La revolución de Francia


Hace poco más de dos décadas una pareja de grandes amigos, él panameño y ella dominicana, al término de una visita a Bogotá, me decían sorprendidos que toda la vida habían creído que Colombia era un país principalmente de personas negras y que en ese viaje habían visto muy pocos. Amantes de la música y el deporte, él me hizo la lista de lo que admiraba de Colombia, de Maturana al Tino Asprilla, pasando por Fredy Rincón y el Tren Valencia, mientras que ella enumeraba los músicos de salsa, cumbia y champeta que en ese momento brillaban en el caribe; todos negros.

Esa semana en Colombia les había permitido ver una televisión nacional blanca, donde políticos blancos exponían ante periodistas rubias los problemas del país. ¿Cómo explicarles esa Colombia blanca que veían? ¿Cómo justificar que Bogotá era una ciudad blanca, si en mi propio paso por tres universidades y dos colegios había tenido muy pocos condiscípulos negros? Mi mente avergonzada se acordó al instante que en las casas de mis amigos y conocidos en Medellín, Cali, Barranquilla, Cartagena y Bogotá las empleadas de servicio eran negras, y que ni siquiera las llamaban por el nombre. 

Racismo, discriminación, pobreza, falta de oportunidades, fueron palabras inevitables con las que se concluyó esa velada. Meses después una negra, María Isabel Urrutia, ganaba el primer oro para Colombia en unos Juegos Olímpicos, mientras los negros iban apareciendo para la Colombia blanca en masacres como las de Bojayá, Punta Coquitos y en el desplazamiento forzado de miles y miles de personas afrocolombianas que no eran deportistas y músicos célebres, sino víctimas de nuestra violencia sin fin. 

Pese a que las zonas con mayoría afrodescendiente seguían eligiendo blancos y continuaba el acoso de las comunidades rurales por las concesiones mineras, el dominio de las rutas del narcotráfico y el abuso de la fuerza avasalladora del estado; comenzábamos a ver negros en cargos públicos, la mayoría de segundo orden o ministerios de poco presupuesto, para lavar conciencias, sin solucionar ni los problemas reales de su comunidad, ni el problema mayúsculo de clases, de desigualdad y de etnias, en un país clasista, donde la discriminación  y la falta de oportunidades parecen ley. 

Hasta que llegó la revolución de Francia con su feminismo auténtico y su lucha por los derechos humanos y la igualdad. La revolución sin armas y por la paz, de una negra premiada, víctima desplazada, defensora de los ríos y la naturaleza, con su millón de votos hechos a pulso, y la energía potente y cautivante de cientos de años de resistencia y valentía. No creo que ese país que explotó de racismo ante su presencia y que la menosprecian por no manejar datos de blancos que se encuentran en Google la deje ganar fácil.
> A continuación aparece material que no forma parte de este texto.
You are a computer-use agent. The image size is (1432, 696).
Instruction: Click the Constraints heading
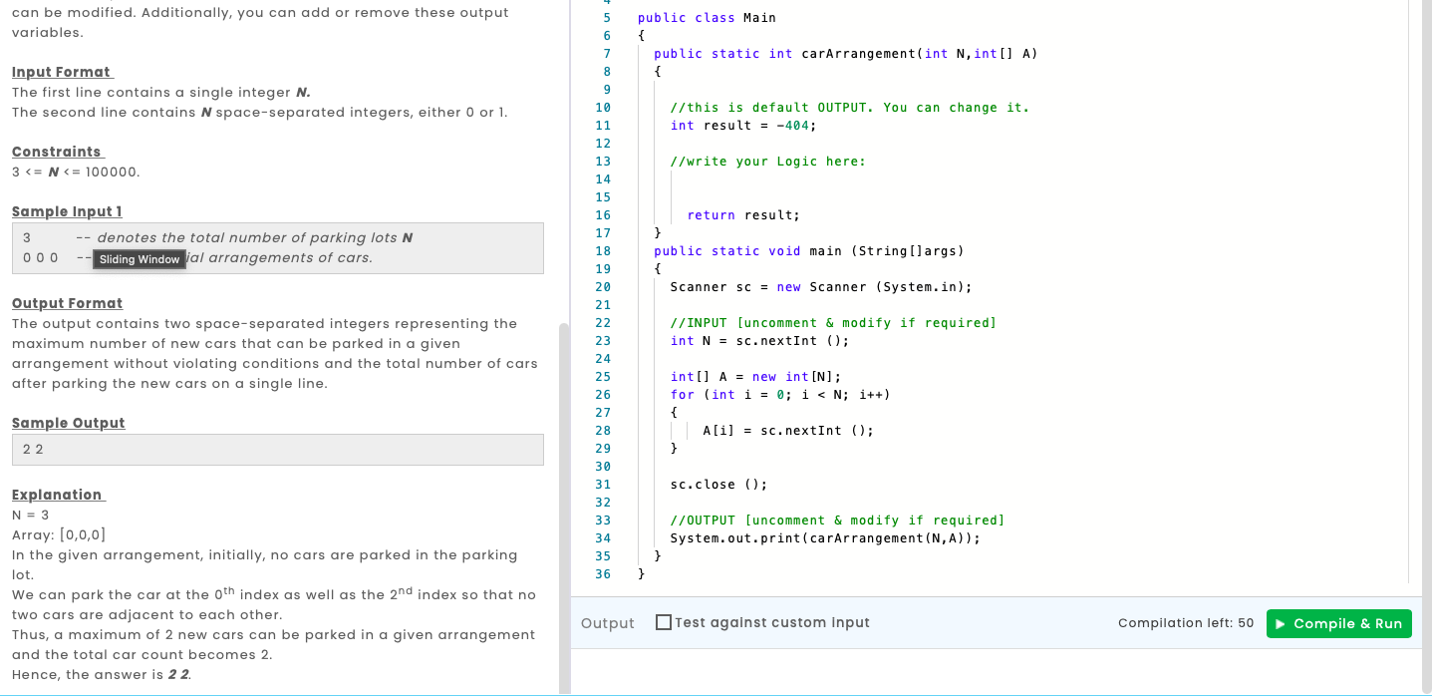pos(58,151)
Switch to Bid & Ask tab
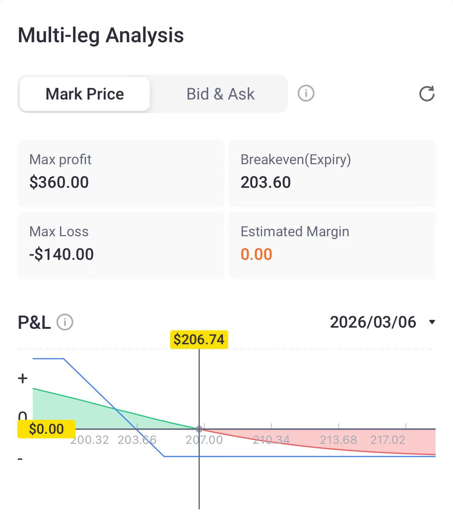The image size is (453, 529). pyautogui.click(x=220, y=94)
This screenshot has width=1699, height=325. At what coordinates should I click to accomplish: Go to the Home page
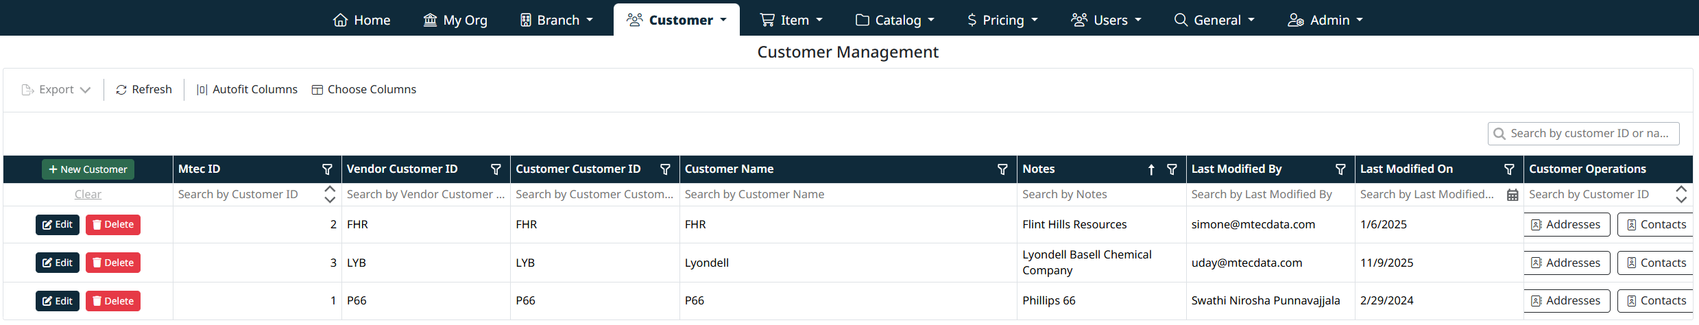pyautogui.click(x=361, y=20)
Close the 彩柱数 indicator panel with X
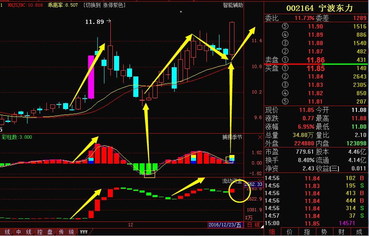369x236 pixels. 260,137
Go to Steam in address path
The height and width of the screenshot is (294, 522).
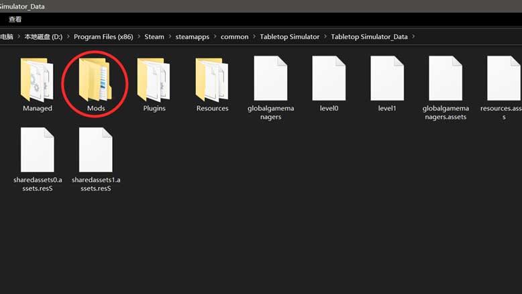[x=154, y=37]
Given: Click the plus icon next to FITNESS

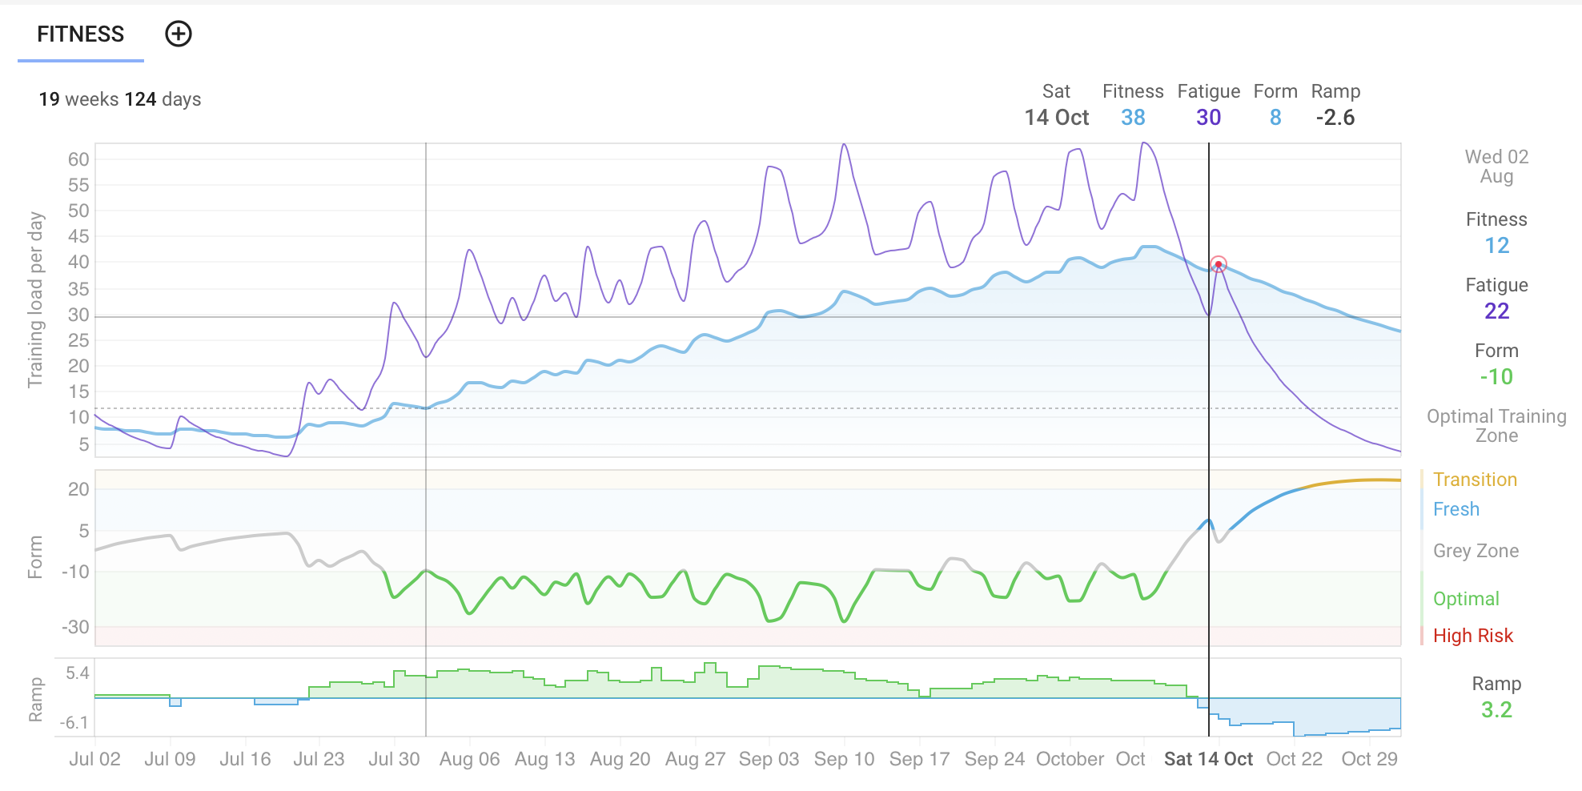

Pero ella es como esos deportistas y músicos negros que triunfan, y que nada les han regalado. Que le dicen al mundo que hay una Colombia negra con una gambeta imparable, un ritmo arrollador y que desean vivir con dignidad en este país multicolor que ya nunca más será solo de aquellos que los tenía escondidos y condenados a la servidumbre, la ignorancia y la miseria.